## TEXTE PRÉSENTÉ
┏━━

La rénovation d’une laiterie ukrainienne
Les années 1990, le rideau de fer vient de tomber, le bloc soviétique s’écroule et, avec lui, le modèle de l’économie planifiée. Un vent de libéralisme souffle sur l’ensemble des anciennes républiques soviétiques. Les barrières tombent, les relations commerciales s’amplifient avec le monde non communiste. C’est, pour la grande majorité des populations de l’Est, la découverte des produits fabriqués à l’Ouest ; leur présentation et leur qualité font la différence malgré leur prix ; la demande croît et embellit.
Le groupe Besnier, déjà à l’époque premier groupe laitier français, a commencé son internationalisation ; il cherche à développer la vente de ses produits à marque Lactel ou Président. De nombreux contacts s’établissent avec les pays d’Europe de l’Est sur les produits de grande consommation (beurre, fromage, lait) mais aussi sur les produits industriels (poudre de lait maigre ou grasse, caséine, caséinate).
Mais au niveau mondial commencent à cette époque les discussions du GATT qui se traduiront, pour l’industrie laitière française et européenne, par un abaissement des prélèvements douaniers pour les produits importés et par une baisse substantielle des aides communautaires sur les produits exportés, avec un calendrier pour la mise en place de ces différentes mesures. L’Union européenne allait s’ouvrir de plus en plus aux produits laitiers étrangers et connaître une limitation quantitative de ses exportations.
Le Groupe Besnier, comme toute l’industrie laitière européenne, voit dans ces mesures une limitation dans ses capacités d’exportation et une difficulté à défendre les positions conquises en Europe de l’Est, marchés où le prix du lait est deux fois moins élevé que dans les pays de l’Union européenne. Devant ce risque et pour protéger ses marchés, le Groupe décide d’étudier l’implantation d’unités de production dans les pays importateurs.
La première condition pour implanter une laiterie est de s’installer dans un pays où il existe une production laitière en quantité et qualité suffisantes et que cette production soit effective tout au long de l’année. C’est à partir de cette première condition que Besnier s’est lancé dans une prospection des différents pays d’Europe de l’Est, avec le projet de trouver un partenariat pour implanter une unité de fabrication de beurre et de caséine alimentaire.
Après deux années d’études de la filière laitière dans différents pays de l’ex-Union soviétique, nous avons retenu l’Ukraine, et plus précisément la région de Nikolaïev, pour tenter une première expérience. Ce choix, après s’être appuyé sur des considérations laitières, a été largement guidé par la qualité du partenaire retenu, son autonomie de décision et sa volonté de s’ouvrir à la mondialisation de l’économie et aux concepts laitiers de Besnier.

┗━━

## EXTRAIT DES DONNÉES

┏━━

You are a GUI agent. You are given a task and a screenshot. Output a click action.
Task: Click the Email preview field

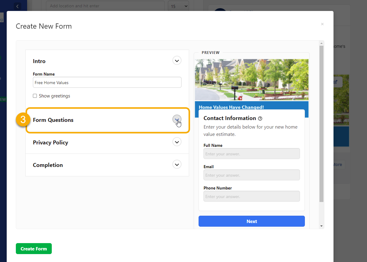[x=252, y=175]
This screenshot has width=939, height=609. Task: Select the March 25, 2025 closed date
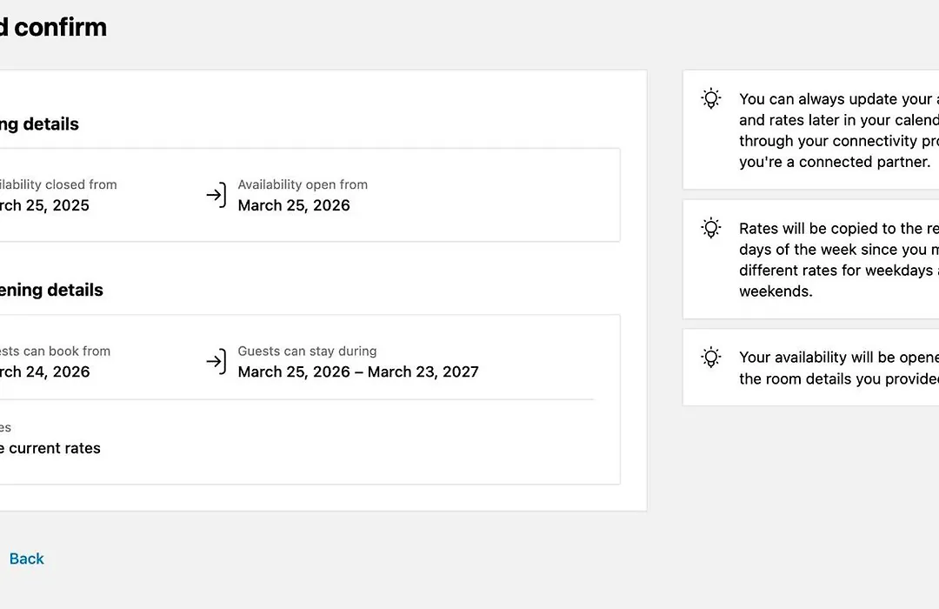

┗━━

## OBJECTIFS
**1.** Dans le texte sur la laiterie ukrainienne, quelle région d'Ukraine a été retenue pour tenter une première expérience ?
**2.** Énumérez les produits de grande consommation cités entre parenthèses dans le texte sur la laiterie ukrainienne.
**3.** Recopiez, s'il vous plaît, le passage du texte sur la laiterie ukrainienne allant de « Le Groupe Besnier, comme » à « les pays importateurs. ».

## RÉSULTATS DE L'EXERCICE
**1.** La région de Nikolaïev.

**2.** Beurre, fromage, lait.

**3.**
Le Groupe Besnier, comme toute l’industrie laitière européenne, voit dans ces mesures une limitation dans ses capacités d’exportation et une difficulté à défendre les positions conquises en Europe de l’Est, marchés où le prix du lait est deux fois moins élevé que dans les pays de l’Union européenne. Devant ce risque et pour protéger ses marchés, le Groupe décide d’étudier l’implantation d’unités de production dans les pays importateurs.